Anne-Catherine Sutermeister erinnert sich an den Moment, als die Politik umschwenkte: «Während der Dreharbeiten zu ‹La Ligne› in Le Bouveret haben wir ein Treffen mit Ursula Meier organisiert, bei dem auch die für Wirtschaft und Kultur zuständigen Staatsräte anwesend waren. Der Austausch vor Ort mit Leuten, welche die Filmbranche und ihre Bedürfnisse genau kennen, und die Erkenntnis, wie viele Personen an einem Dreh beteiligt sind, von Hotels bis zu Dienstleistern – diese konkrete Erfahrung war sehr hilfreich.»

Nun da die Kommission beschlossen wurde, wirbt auch das Wallis mit einem James-Bond-Film,  mit «Goldfinger» und seiner Verfolgungsjagd über den Furkapass. Nicht weil sie daran beteiligt gewesen wäre – der Film stammt aus dem Jahr 1964 – sondern um die Attraktivität der Region zu zeigen. 

 

Ein regionaler Ansatz ist wichtig

Es ist kein Zufall, dass nur einzelne Kantone wie das Wallis und das Tessin (siehe Kasten) eine Kommission mit finanziellen Mitteln haben, nicht aber die Schweiz als Ganzes. «Solche Projekte müssen auf lokaler Ebene entstehen», bestätigt Tristan Albrecht. «Sie sind an die geografischen Besonderheiten der Region gebunden und bedingen eine gute lokale Vernetzung und Kenntnis der Gegend. Wäre ich Film Commissioner für die ganze Westschweiz, würde ich mich schwertun, Dreharbeiten in Genf zu unterstützen. Dazu muss man in der Region gut verankert sein.»

Die Kommissionen sind gestuft organisiert: Es gibt eine internationale Dachorganisation, europäische Vereinigungen, nationale Verbände und regionale Stellen. Es wäre also durchaus denkbar, dass eine nationale Institution im Auftrag der verschiedenen kantonalen Kommissionen die Akquisition im Ausland übernimmt. Im Tourismus funktioniert dies bereits heute so.
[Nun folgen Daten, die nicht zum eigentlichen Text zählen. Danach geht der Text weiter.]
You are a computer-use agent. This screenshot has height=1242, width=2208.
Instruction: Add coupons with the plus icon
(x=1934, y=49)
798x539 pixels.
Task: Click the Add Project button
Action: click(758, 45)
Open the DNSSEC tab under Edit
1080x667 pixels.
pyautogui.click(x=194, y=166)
Eine gute Gelegenheit also, Film Location Switzerland zehn Jahre nach ihrer Stilllegung mangels finanzieller Mittel wieder auferstehen zu lassen.

 

▶  Originaltext: Französisch

 

Mehrere Pilotprojekte im Tessin

ie Ticino Film Commission verfügt über ein jährliches Budget von einer halben Million Franken und unterstützt damit Filmproduktionen, die im Tessin drehen. Die Unterstützung hängt nicht von der Qualität der Filme, sondern von der Visibilität des Tessins im Film ab, der Anzahl Drehtage im Kanton sowie der Anzahl lokaler Fachleute, die an den Dreharbeiten beteiligt sind. Pro Jahr werden so Beiträge in Höhe von ca. 250ʼ000 Franken investiert. Die Gelder stammen nicht aus dem Kulturbudget, sondern aus dem Wirtschaftsdepartement. Während der Pandemie wurde ein Teil des Fonds für Hilfsmassnahmen für Filmschaffende verwendet. 
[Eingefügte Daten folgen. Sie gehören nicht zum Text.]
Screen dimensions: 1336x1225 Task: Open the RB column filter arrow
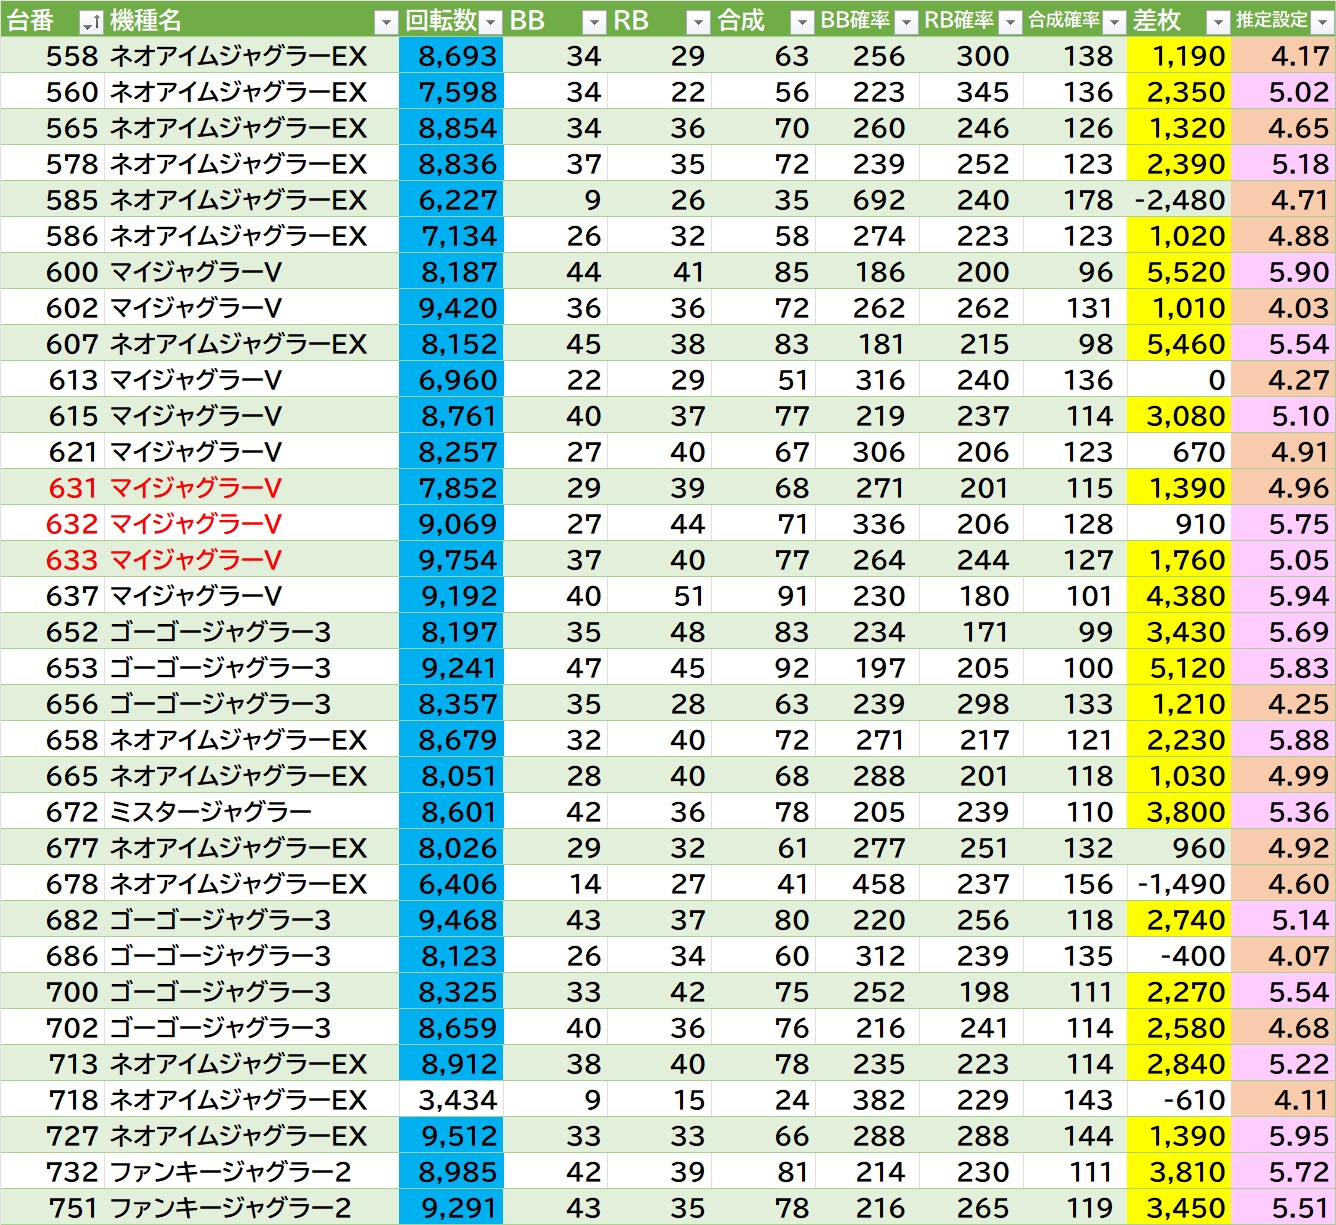pos(698,22)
Niccolò Castelli übernahm vor einigen Monaten die Leitung der Kommission und hat bereits mehrere Projekte lanciert, die sich noch in der Pilotphase befinden: «Ich bin mit mehreren Gemeinden, wo wir häufig drehen, im Gespräch, um einen Cash Rebate einzuführen. Ich hoffe, dies Anfang nächstes Jahr unter Dach und Fach zu bringen. Das Ziel ist, jedes Jahr ein Budget zur Verfügung zu stellen und damit ungefähr 20 Prozent der auf Gemeindegebiet aufgewendeten Ausgaben zurückzuerstatten, bis das Budget aufgebraucht ist.»

Auch für die Förderung der italienischen Sprache setzt sich ­Niccolò Castelli ein. Dazu erprobt er Massnahmen, die bereits in der Entwicklungsphase greifen sollen: «Bei einem Projekt haben wir die italienische Übersetzung des Drehbuchs finanziert und eine Tessiner Drehbuchautorin dafür bezahlt, dass sie Ratschläge zu jenen Szenen gibt, die im Tessin spielen, um Klischees zu vermeiden und für Glaubwürdigkeit zu sorgen. Es gab zum Beispiel eine Szene, die in einem Grotto mitten im Stadtzentrum spielt – was wenig realistisch ist. Die Beraterin hat die Produktion auch bei der Suche nach Drehorten mit besonderer Atmosphäre sowie beim Casting unterstützt.»